───── MATERIAL SHOWN ─────
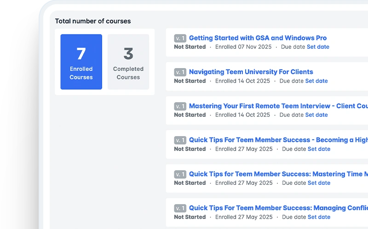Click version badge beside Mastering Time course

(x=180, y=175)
─────
───── MATERIAL SHOWN ─────
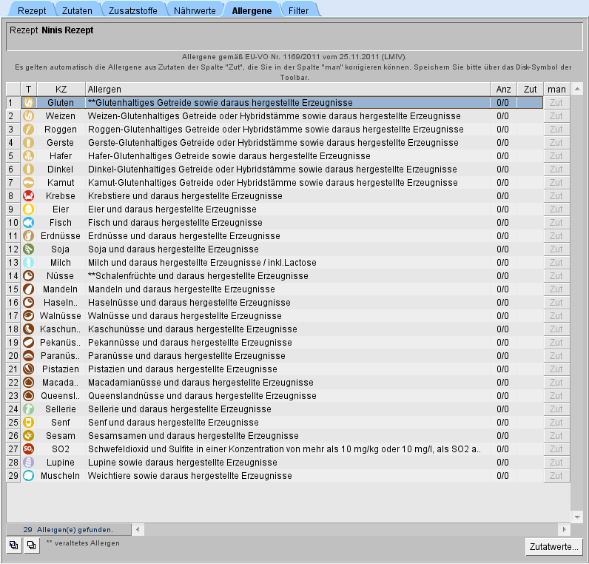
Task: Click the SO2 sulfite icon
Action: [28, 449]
─────
───── MATERIAL SHOWN ─────
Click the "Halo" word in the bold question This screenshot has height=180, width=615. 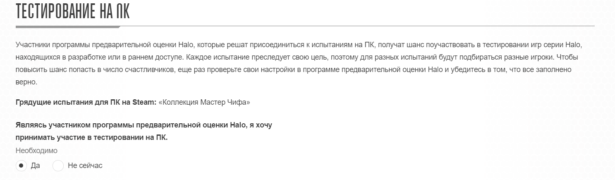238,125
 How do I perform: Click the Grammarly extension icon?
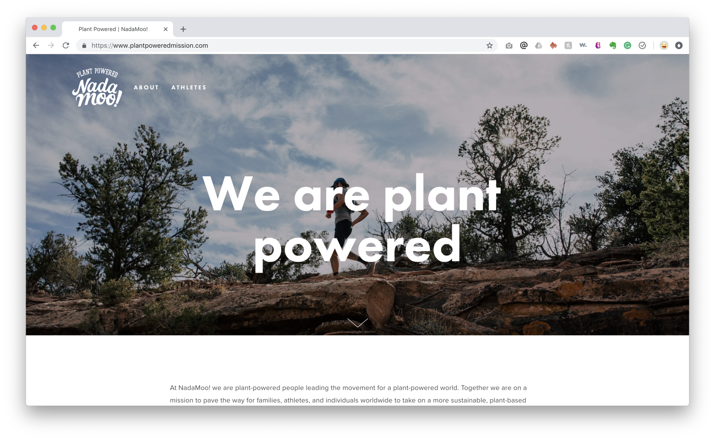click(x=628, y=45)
─────
**WHAT THE TASK REQUIRES:**
Copy the stretch from the line containing "Click version badge" through the line containing "(x=180, y=175)" word for word, leaving out the pictures.

**FINISHED ANSWER:**
Click version badge beside Mastering Time course

(x=180, y=175)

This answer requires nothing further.